His post caps a week of growing fallout from LaFlamme’s departure that saw Bell Media vice-president of news Michael Melling take a leave from his job as of Friday.
Melling has been the subject of “various allegations” and is on leave pending the outcome of a workplace review, Bibic said.
“To address concerns raised regarding the working environment in the newsroom we have begun an independent review involving confidential interviews with all newsroom employees who choose to participate,” he said.
“Any necessary changes that become evident will be implemented swiftly to ensure a respectful, unified workplace.”
Meanwhile, a long list of high-profile Canadian artists, politicians, business leaders and philanthropists issued an open letter on Saturday condemning LaFlamme’s abrupt dismissal.
The letter, which appeared over two pages in the Globe and Mail’s weekend edition, said LaFlamme was an award-winning ratings leader for the company “until one thing changed: the colour of her hair.”
“In making their ‘business decision,’ Bell confirmed one sad truth: even after all the progress women have made, they continue to face sexism and ageism at work everyday in a way which is unacceptable,” said the letter addressed to the board of directors and management of BCE and Bell Canada.
Bibic said he would like to say more on the Bell Media decision to end LaFlamme’s contract but is “bound by a mutual separation agreement negotiated with Lisa, which we will continue to honour.”
The controversy raised questions among media observers about whether sexism and ageism played a role in the newsroom shakeup, and has sparked a reckoning of the ongoing gender discrimination women face in the workplace.

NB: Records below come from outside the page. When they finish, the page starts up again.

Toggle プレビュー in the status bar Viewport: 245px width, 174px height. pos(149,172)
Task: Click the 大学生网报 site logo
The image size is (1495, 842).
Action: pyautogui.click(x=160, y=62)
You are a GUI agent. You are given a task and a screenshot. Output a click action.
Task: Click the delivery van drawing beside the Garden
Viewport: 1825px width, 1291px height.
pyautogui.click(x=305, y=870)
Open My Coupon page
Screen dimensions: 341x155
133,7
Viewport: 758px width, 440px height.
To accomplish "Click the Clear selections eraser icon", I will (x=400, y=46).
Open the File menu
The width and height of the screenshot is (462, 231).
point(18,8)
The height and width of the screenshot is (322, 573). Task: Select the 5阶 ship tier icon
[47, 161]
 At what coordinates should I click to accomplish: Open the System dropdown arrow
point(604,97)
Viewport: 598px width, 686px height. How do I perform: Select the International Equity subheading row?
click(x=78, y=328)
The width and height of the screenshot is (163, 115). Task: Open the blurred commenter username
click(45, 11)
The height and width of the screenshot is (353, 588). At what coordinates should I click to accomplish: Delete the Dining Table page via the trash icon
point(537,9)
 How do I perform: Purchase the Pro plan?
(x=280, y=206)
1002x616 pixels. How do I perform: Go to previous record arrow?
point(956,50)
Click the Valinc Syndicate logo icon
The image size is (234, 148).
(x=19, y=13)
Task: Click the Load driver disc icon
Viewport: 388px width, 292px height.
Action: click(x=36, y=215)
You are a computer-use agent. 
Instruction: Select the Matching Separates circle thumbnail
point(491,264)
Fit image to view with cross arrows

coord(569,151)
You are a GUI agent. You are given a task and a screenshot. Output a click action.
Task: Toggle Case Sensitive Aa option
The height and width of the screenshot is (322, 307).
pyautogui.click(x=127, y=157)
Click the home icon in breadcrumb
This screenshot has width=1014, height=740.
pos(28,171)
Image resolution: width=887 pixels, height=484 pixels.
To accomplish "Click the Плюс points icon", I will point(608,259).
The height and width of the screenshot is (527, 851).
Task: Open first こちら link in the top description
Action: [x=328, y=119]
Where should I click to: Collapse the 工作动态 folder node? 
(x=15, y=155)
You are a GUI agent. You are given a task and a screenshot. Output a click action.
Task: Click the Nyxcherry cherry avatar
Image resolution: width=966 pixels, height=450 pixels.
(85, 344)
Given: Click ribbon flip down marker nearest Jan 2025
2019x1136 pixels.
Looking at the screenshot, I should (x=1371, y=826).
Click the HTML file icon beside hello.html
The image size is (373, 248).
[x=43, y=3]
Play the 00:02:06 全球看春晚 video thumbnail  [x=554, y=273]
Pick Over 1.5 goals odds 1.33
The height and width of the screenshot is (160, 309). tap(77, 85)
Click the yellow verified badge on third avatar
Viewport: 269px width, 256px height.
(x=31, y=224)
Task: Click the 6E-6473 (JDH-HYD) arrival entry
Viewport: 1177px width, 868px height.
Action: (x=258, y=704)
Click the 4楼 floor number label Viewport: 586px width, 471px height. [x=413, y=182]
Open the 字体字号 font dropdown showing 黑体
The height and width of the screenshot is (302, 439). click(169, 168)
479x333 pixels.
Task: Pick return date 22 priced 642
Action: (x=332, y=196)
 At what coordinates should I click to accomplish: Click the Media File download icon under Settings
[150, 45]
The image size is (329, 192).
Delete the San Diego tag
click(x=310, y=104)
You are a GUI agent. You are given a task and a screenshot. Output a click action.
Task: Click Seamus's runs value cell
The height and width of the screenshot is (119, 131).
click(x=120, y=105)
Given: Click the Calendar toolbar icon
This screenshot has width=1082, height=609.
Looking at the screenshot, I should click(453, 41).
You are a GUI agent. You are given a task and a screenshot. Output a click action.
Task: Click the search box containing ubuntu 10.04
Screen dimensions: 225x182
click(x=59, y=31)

LaFlamme, who has covered stories ranging from wars and natural disasters to elections and the Olympics, announced in an Aug. 15 video shared to social media that her contract had been terminated.
The longtime CTV National News anchor said she was blindsided by the company’s decision.
Bell Media said terminating LaFlamme’s contract after 35 years was a business decision, adding the company wanted to move the chief news anchor role in a “different direction.” Omar Sachedina has been tapped to take over the position.
LaFlamme has garnered strong social media support since announcing her departure. Brands such as Wendy’s, Dove and Sports Illustrated have all publicly backed the 58-year-old journalist, who has been open about not dyeing her grey hair.